Locally, Gerlich has documented every known sign in Amarillo, ranging from the Cowboy Motel, Cattlemen’s Club, Triangle Motel and Woods Inn on the Boulevard; Dennis the Menace Liquors on 6th; the Astro motel just west of Soncy on the Boulevard and more. Through the years, he has witnessed some of those signs stripped of their neon and channel lettering, only to be replaced by cheaper plastic alternatives. He mourns those losses like many would the loss of a pet because they signal the silencing of a voice, a voice that echoes in a different format for the modern era.
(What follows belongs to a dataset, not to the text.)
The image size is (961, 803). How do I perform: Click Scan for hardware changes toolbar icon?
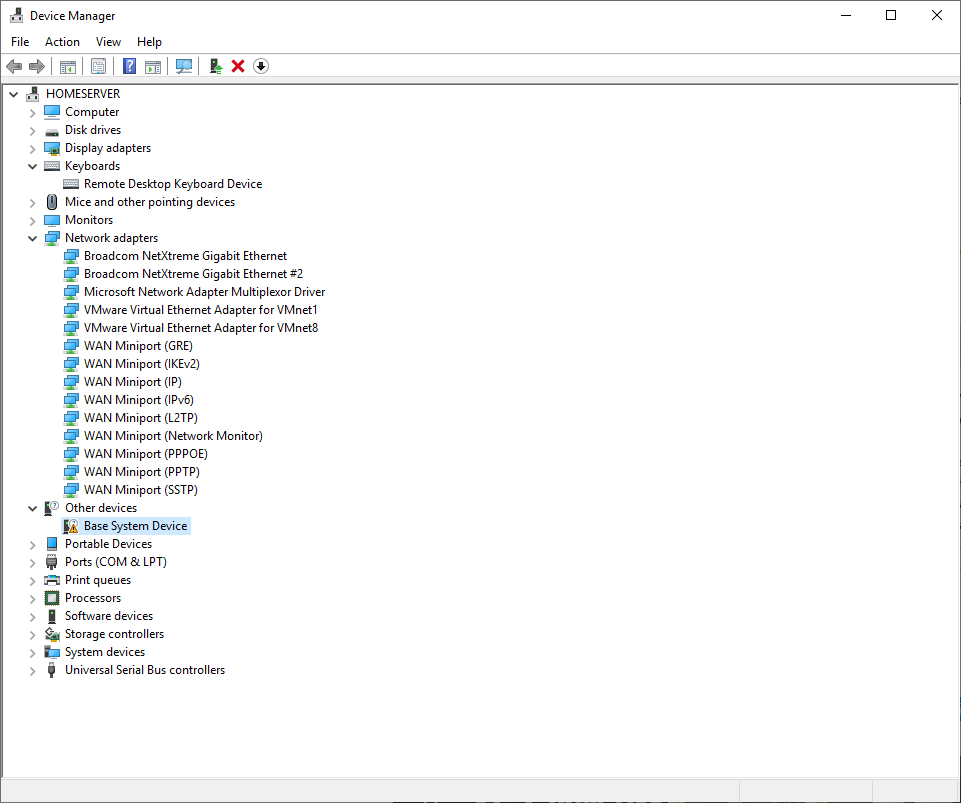click(x=184, y=66)
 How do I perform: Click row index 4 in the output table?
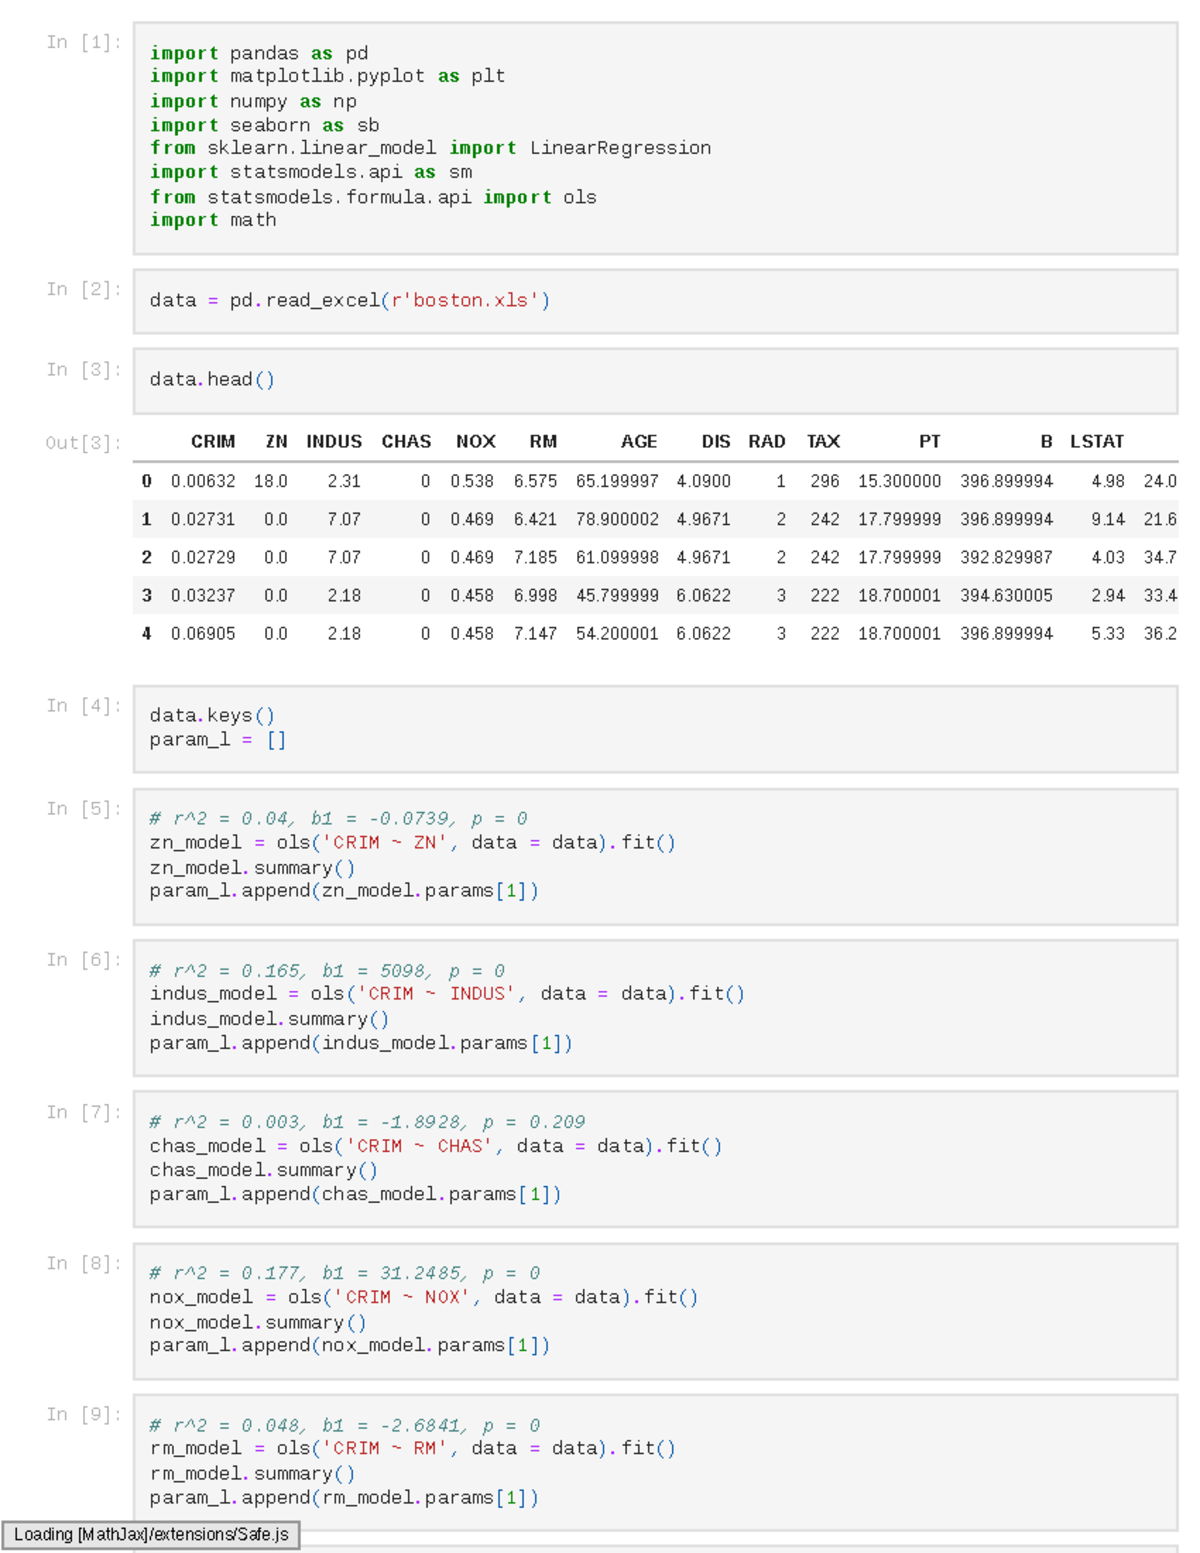pos(147,633)
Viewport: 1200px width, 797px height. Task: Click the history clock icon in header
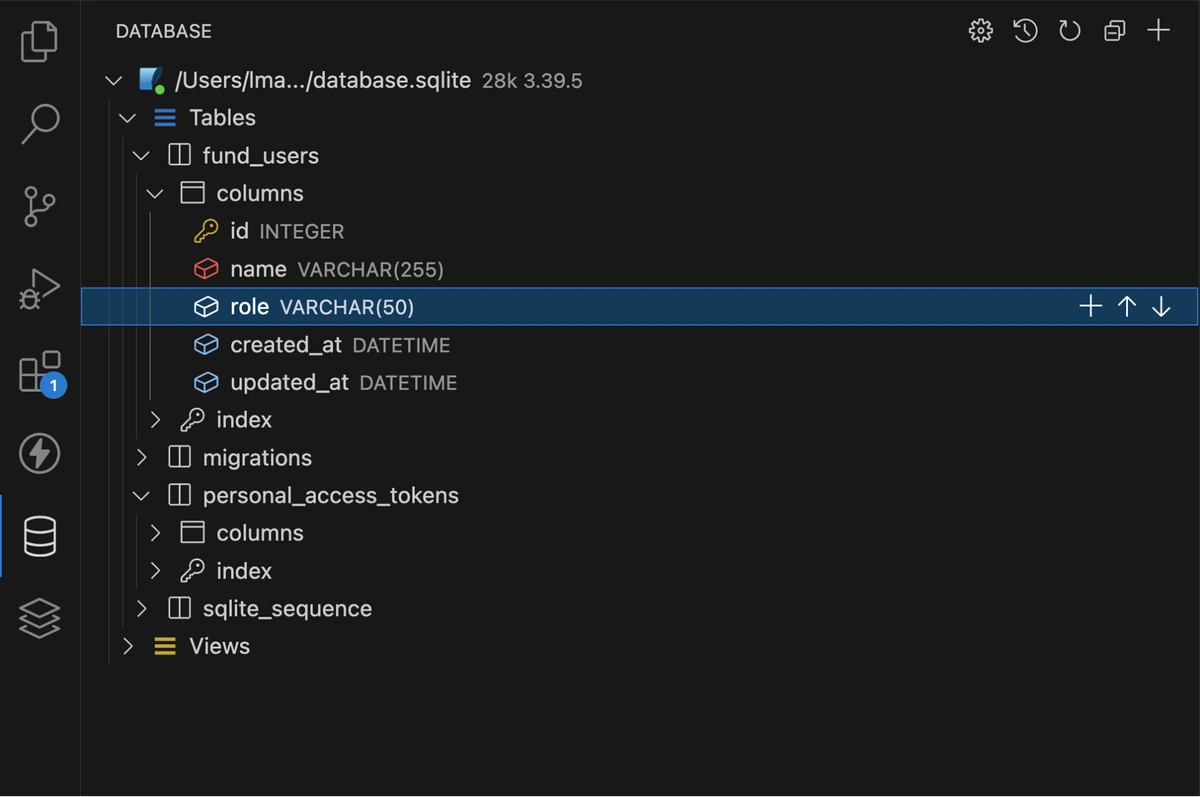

As one might expect, Gerlich is working on book projects that feature his photos and storytelling. His Texas and Florida efforts are among the first of those, as well as one focusing on neon in the great American deserts. “There is little that makes my heart skip a beat than seeing a neon sign shining brightly across miles and miles of barren desert,” he said wistfully. The recently restored sign at Roy’s Cafe in Amboy, California, along Route 66 in the middle of the Mojave, is topmost in his mind.
“If I can make just a small contribution to the memory of this bygone era, my time will have been well-spent,” concludes Gerlich. “The things we take for granted are the things we one day realize we should have been preserving. My job is to preserve them at least in pictures.”